Work request ▸
Pictures do not belong in your copy. Repeat all the other data exactly.

---- Entries provided

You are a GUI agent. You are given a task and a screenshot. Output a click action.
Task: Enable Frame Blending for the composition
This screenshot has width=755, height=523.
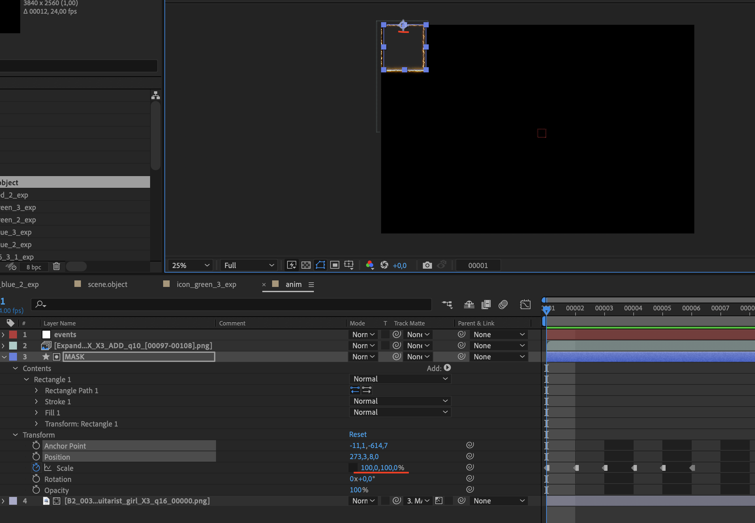tap(486, 305)
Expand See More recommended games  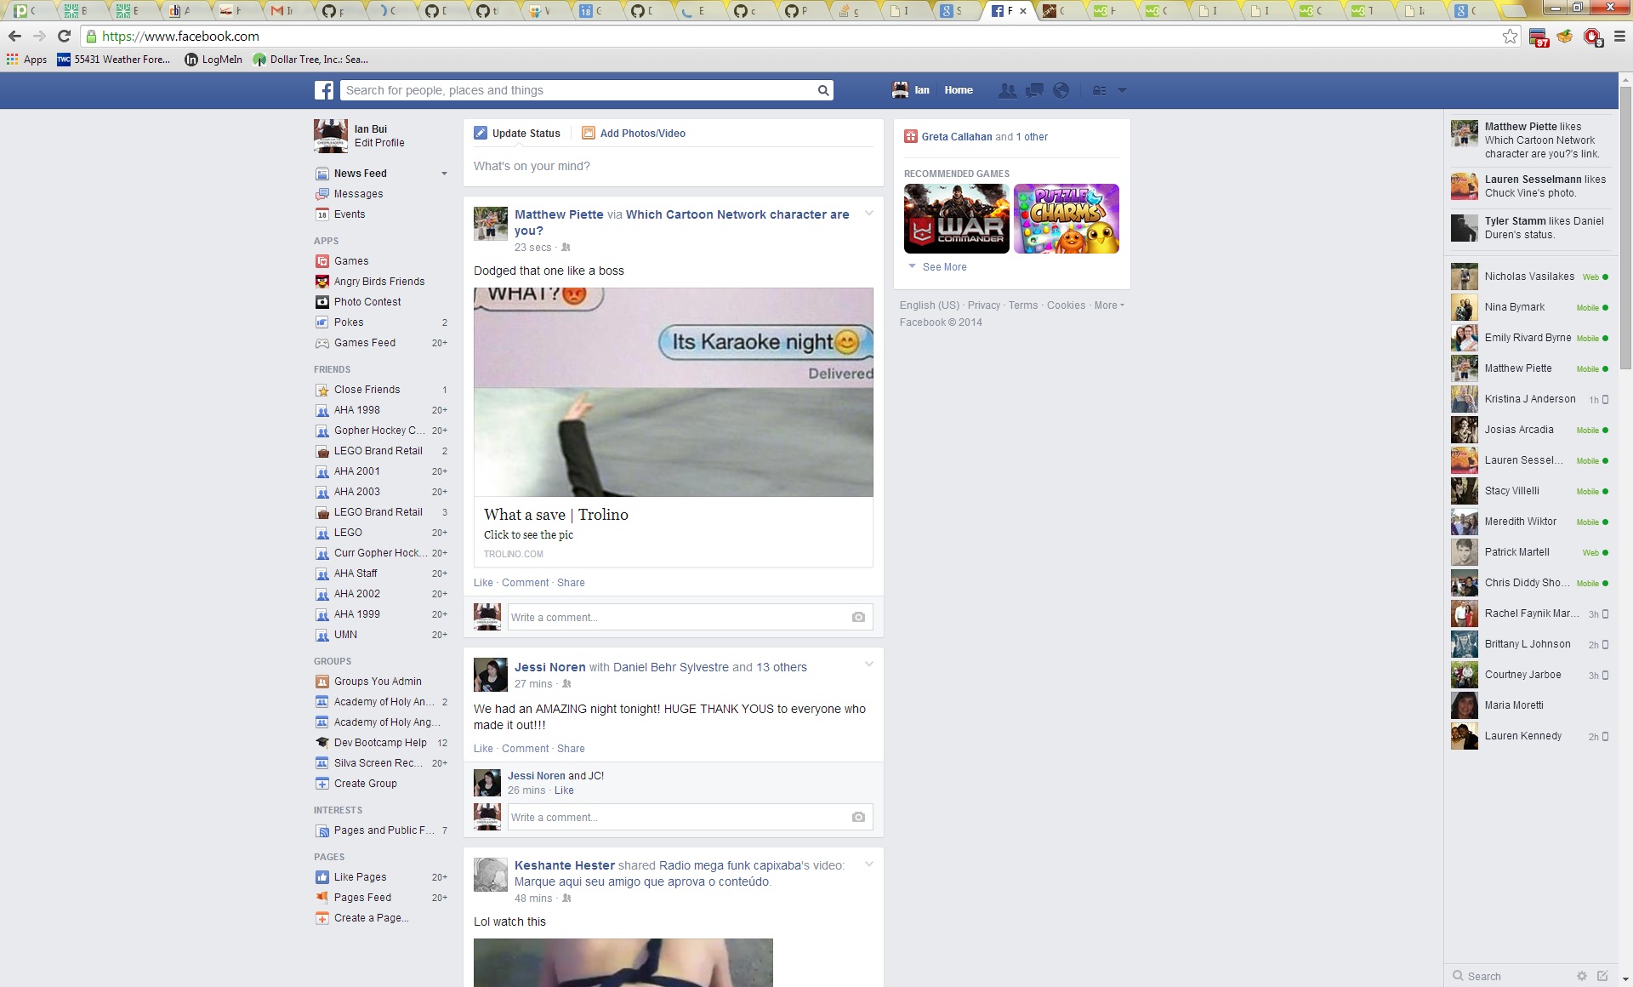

--------

Answer section ▸
You are a GUI agent. You are given a task and a screenshot. Output a click action.
Task: Enable Frame Blending for the composition
This screenshot has width=755, height=523.
tap(486, 305)
Expand See More recommended games  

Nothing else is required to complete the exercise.